I won’t descend into the public judgment plaguing Armstrong’s decision not to continue challenging the US Anti-Doping Agency’s accusations against him. Let nobody who has never had to be blasted by chemotherapy judge how Lance Armstrong treats his own body, much less call him a quitter as Donald Trump did. Fortunately, nobody has the emotional capacity to care about the opinion of a man with hair like that.
You know what? Forget it. Just forget the seven Tour de France titles. Forget the doping allegations. Hell, forget that Armstrong has even triumphed over death. Forget everything you ever thought about Lance Armstrong and replace it in your memory with one statistic: 500 million.
Say it aloud. Let the sound of the number envelop you. Five hundred million.
That’s how many dollars his Livestrong foundation has raised to combat cancer. Nothing else in his life can erase that statistic. That is his legacy, Mr. Trump, and it is incompatible with my definition of quitting.
Based entirely upon a wealth of presumption and a preponderance of no evidence whatsoever, it is my professional opinion as an attorney that Lance Armstrong feels the same way about quitting as I do – because that is how blog logic (blogic, if you will) works.
So if somebody were to ask Armstrong the difference between quitting and moving on, I think (and therefore know) he’d tell them that quitting is inert. It’s despair. It’s ennui. It’s a failure to even try. Just having a verb – a word that describes an action – to encapsulate the resignation to inaction that defines quitting is brutally ironic.
Quitting isn’t crumbling halfway through the race; it’s never even mounting the bike. Quitting isn’t succumbing to cancer after battering yourself with radiation; it’s curling up into a ball and hiding from the diagnosis. Quitting isn’t starting a business and watching it collapse in on itself; it’s not even applying for the loan to start it.
Moving on is fighting persistently and then facing the reality that you can’t fight forever. It takes wisdom to realize when that time is and maturity to accept it gracefully. There’s not an ounce of shame inherent in it.

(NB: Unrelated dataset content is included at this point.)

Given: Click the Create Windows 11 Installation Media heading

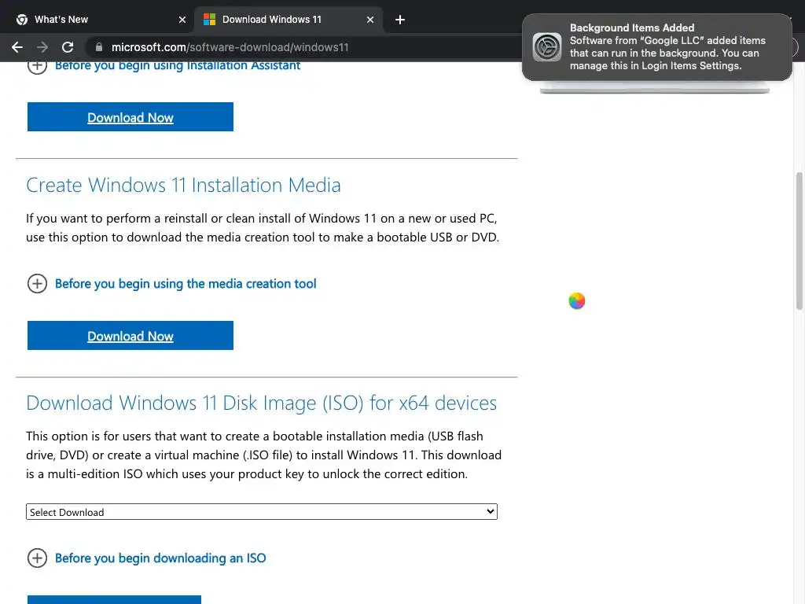Looking at the screenshot, I should (183, 186).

It’s not easy when you’ve always been a fighter but whether your company is hemorrhaging money or your body is hemorrhaging life, at some point you must simply move on to something else. In a struggling business, an owner thinks, “One more month, one more month and I can turn this around.” In a hospital bed, it’s the “Do not go gentle” mantra that’s repeated. Both have a place; both have a cost; and both have a down side at the end. I’ve seen both lately and you don’t forget it when you do.
You think Armstrong is going to lie down and quit altogether just because people think he cheated at racing bicycles? He’s already given four different kinds of cancer a black eye, along with 500 million jabs to think about. So on behalf of my friends in hospital beds, I have only one thing to say to Lance Armstrong: Thank you!